Page excerpt -
Segment Open

Light entering an eye passes through the transparent retina and is mostly captured by the visual pigment-containing photoreceptors. Retinal degenerative diseases such as retinitis pigmentosa and macular degeneration lead to irreversible damage or even loss of photoreceptors, which can result in serious impairment of vision and eventually blindness.

Now, Chinese researchers representing a huge leap in retinal prosthetics, have developed artificial photoreceptors based on gold nanoparticle-decorated titania nanowire arrays for restoration of visual responses in the blind mice with degenerated photoreceptors.

The human-designed photoreceptors take the form of nanowires studded with tiny gold flakes, which help tune the array to respond to light in the visible range. The wires are surgically implanted in the same space that the photoreceptors once occupied, and they remain in physical contact with retinal cells to pass along electrical impulses to the visual cortex.

Segment Closed

Could you resume the passage on artificial photoreceptors for restoring vision, picking up right after its last sentence? The data come from a separate, unrelated source.

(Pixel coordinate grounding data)
Segment Open

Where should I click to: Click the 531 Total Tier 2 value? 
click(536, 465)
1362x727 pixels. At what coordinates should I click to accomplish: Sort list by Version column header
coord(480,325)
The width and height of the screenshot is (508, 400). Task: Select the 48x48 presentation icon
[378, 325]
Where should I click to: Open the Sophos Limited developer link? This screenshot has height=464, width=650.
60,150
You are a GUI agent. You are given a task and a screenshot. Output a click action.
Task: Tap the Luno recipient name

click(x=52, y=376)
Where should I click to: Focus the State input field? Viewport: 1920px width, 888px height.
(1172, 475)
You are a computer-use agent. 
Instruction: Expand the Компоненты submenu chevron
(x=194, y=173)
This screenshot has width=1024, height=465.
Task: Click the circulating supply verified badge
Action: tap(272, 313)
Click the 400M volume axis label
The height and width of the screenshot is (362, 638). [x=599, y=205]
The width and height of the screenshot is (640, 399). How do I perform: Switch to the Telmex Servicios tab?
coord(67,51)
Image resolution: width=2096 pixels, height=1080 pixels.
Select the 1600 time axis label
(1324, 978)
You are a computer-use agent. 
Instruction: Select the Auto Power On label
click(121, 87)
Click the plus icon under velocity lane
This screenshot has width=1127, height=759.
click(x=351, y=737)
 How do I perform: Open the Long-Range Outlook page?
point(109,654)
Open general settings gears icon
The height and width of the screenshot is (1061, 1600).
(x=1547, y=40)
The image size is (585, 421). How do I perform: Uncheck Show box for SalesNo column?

Segment Closed

Answer for the task -
Nanowire Artificial Photoreceptors Restore Vision in Mice
An illustration shows how nanowire arrays restore vision in blind mice. Courtesy of Zhang Jiayi

Nanomaterials are very thin, and ocular implantation surgeries are highly practical in clinical contexts,” said Zhang Jiayi, a corresponding author on the paper and a lead researcher at Fudan’s State Key Laboratory of Medical Neurobiology. “As such, the application of this research on the blind will be simple and convenient,” she told Sixth Tone.

To test their artificial receptors, the team first altered the mice’s genes so that their natural receptors degraded. The researchers implanted the metallic receptors in a few mice at a time, and watched as their subjects began responding to green, blue, and ultraviolet light. The mice’s pupils dilated, confirming the new photoreceptors were working and that the mice were responsive to light. The photoreceptors were left in for eight weeks, during which none of the mice displayed any negative side effects or injury.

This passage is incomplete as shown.